### Exercise goal
Go through the material and return every line that contains the string "computer".

------ Input data

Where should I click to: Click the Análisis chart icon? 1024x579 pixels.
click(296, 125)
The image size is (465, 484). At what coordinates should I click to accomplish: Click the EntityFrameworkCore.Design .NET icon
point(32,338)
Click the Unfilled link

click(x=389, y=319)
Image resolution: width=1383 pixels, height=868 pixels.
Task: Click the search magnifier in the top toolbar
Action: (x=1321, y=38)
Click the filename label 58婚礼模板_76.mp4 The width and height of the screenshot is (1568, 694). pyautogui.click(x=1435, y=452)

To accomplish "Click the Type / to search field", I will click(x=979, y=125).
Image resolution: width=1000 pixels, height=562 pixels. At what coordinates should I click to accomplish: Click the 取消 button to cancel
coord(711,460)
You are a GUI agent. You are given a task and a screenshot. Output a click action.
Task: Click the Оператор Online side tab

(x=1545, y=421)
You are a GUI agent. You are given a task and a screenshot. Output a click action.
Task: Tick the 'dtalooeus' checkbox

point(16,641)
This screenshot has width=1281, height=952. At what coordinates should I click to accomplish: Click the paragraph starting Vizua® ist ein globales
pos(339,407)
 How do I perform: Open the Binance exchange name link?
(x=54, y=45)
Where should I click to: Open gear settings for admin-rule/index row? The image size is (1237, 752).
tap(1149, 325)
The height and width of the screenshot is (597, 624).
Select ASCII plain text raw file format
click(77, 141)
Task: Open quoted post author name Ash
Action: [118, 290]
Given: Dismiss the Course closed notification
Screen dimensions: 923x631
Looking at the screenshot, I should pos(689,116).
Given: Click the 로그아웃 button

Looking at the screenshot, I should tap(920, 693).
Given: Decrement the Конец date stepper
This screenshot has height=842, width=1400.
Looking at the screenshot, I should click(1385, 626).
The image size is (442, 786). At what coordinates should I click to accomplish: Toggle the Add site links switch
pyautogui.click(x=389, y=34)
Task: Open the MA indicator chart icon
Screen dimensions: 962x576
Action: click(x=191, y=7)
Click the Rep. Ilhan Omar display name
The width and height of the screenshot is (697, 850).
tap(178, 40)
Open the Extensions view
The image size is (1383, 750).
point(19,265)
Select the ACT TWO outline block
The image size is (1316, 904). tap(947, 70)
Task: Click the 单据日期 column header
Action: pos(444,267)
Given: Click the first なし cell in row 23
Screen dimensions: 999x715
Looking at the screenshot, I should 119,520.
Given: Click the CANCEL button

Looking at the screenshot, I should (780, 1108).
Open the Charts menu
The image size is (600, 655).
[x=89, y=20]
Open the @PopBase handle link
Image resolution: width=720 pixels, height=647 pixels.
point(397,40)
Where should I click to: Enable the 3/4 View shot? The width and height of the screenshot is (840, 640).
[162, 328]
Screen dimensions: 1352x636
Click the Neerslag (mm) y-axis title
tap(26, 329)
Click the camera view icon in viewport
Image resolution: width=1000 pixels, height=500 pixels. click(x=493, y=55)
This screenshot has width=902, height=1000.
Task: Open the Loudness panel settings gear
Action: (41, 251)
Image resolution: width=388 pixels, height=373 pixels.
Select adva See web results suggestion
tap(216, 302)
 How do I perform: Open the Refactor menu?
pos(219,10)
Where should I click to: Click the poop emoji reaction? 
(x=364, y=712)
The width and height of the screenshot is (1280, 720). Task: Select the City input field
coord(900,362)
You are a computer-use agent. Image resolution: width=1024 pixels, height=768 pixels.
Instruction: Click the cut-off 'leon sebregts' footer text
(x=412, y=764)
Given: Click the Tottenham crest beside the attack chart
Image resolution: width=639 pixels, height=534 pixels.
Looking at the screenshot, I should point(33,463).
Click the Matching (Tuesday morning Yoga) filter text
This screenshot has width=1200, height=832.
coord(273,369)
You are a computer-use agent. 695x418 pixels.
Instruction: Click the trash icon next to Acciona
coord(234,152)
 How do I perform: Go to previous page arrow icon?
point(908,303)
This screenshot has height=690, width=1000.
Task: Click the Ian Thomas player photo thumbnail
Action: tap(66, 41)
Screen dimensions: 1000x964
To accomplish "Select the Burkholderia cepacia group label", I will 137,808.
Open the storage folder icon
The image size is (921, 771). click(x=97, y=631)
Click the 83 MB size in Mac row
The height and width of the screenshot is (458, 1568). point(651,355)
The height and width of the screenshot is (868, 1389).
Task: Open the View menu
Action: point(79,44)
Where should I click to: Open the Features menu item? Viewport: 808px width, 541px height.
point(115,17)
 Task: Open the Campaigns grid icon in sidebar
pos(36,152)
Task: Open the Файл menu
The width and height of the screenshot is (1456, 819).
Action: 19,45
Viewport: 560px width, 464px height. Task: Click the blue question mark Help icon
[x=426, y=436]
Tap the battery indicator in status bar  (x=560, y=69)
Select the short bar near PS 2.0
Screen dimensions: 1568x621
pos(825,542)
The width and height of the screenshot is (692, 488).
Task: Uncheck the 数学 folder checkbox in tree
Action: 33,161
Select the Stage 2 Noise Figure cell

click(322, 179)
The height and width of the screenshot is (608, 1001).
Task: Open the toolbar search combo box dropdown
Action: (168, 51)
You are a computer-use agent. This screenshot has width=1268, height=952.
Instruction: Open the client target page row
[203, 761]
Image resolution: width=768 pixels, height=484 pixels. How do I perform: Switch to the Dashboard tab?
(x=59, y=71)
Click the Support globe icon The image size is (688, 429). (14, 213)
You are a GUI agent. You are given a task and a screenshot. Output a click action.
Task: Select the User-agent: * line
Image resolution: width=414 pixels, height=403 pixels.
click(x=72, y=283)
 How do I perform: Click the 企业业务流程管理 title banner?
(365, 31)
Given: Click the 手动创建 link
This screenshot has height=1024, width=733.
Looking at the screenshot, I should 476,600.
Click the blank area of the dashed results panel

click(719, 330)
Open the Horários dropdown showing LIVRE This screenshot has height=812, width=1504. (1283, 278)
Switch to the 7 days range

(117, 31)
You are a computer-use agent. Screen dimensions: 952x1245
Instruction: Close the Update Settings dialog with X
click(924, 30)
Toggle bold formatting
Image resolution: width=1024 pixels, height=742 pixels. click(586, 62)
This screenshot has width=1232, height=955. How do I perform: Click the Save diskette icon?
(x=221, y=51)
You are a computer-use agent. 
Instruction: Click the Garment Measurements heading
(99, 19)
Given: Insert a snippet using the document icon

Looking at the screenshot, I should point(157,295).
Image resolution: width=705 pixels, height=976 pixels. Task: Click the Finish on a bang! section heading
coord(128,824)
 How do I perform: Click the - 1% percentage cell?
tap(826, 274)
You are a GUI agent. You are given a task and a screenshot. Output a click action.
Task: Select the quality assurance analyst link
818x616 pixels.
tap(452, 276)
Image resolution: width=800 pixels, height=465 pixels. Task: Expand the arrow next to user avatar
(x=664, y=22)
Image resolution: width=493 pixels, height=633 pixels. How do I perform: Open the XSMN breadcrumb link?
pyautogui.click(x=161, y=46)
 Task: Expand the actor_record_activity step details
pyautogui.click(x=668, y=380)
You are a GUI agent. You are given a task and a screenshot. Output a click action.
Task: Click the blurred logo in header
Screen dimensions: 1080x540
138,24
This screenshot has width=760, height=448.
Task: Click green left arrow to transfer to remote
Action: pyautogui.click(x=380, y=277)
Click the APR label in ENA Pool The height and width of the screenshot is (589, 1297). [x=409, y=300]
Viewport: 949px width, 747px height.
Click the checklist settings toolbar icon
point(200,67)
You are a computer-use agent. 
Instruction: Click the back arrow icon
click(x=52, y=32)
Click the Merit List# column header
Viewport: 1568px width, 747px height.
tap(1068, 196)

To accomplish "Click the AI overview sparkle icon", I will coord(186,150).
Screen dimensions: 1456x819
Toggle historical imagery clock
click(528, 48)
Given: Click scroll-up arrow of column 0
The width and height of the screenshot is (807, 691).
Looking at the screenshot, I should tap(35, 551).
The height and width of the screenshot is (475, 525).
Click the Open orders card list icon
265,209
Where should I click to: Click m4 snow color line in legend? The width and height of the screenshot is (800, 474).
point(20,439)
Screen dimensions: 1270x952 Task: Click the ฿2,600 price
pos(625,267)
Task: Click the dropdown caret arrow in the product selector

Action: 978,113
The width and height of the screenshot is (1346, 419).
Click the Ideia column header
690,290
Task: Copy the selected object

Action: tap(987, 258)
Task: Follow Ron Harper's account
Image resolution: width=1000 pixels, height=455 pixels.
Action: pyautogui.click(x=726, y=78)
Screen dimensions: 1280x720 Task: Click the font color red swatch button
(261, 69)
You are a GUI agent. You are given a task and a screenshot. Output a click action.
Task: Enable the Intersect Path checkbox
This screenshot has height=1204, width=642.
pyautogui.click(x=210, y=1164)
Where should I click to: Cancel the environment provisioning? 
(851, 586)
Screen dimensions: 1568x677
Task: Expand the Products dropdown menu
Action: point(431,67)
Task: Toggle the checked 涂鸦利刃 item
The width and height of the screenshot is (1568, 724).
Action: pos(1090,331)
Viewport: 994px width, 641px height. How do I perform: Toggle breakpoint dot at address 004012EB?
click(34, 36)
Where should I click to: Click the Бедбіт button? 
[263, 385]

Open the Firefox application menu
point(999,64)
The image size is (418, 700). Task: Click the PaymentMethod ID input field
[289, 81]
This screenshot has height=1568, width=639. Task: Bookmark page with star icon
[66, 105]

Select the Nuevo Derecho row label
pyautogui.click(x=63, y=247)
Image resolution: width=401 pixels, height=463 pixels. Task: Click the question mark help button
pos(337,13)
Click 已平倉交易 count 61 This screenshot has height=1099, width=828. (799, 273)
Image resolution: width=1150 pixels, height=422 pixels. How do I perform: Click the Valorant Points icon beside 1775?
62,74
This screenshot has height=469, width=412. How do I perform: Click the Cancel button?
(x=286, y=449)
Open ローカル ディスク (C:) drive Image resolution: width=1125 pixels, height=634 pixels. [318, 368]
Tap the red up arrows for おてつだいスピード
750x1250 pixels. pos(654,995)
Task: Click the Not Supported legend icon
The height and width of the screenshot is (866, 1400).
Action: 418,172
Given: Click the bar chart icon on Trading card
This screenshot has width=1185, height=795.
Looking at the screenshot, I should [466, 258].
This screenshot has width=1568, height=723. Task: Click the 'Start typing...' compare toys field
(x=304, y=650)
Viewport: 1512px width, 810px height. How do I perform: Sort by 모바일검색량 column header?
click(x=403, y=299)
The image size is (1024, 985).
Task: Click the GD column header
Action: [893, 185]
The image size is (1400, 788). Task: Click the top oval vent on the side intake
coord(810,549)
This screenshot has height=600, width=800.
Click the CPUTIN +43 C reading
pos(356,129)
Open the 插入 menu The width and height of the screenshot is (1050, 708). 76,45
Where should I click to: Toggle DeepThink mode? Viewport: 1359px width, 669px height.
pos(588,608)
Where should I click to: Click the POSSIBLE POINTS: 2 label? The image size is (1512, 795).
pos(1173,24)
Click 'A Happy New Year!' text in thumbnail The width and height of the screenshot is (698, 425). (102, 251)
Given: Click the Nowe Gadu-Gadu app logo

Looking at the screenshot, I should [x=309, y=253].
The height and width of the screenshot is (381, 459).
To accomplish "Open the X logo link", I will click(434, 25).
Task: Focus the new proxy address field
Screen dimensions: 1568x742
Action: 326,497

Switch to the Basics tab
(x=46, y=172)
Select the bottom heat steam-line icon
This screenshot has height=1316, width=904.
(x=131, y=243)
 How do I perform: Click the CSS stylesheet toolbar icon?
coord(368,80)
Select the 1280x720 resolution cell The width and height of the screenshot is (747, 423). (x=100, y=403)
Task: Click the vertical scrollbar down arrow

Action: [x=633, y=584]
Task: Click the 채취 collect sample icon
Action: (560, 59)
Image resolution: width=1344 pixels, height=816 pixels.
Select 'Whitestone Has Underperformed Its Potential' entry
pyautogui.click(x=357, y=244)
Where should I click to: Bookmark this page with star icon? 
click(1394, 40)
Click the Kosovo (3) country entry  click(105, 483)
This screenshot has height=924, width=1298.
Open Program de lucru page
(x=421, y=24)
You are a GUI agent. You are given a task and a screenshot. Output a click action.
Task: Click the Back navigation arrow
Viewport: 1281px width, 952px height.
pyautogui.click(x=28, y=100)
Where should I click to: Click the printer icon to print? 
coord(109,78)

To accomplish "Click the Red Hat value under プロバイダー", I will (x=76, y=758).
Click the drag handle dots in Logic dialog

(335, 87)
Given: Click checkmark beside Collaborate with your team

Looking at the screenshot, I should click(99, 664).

------------

### Exercise solution
You are a computer-use agent. Image resolution: width=1024 pixels, height=768 pixels.
You are a computer-use agent. 695x418 pixels.
You are a computer-use agent. This screenshot has width=1268, height=952.
You are a computer-use agent. Screen dimensions: 952x1245
You are a computer-use agent. 
You are a computer-use agent. 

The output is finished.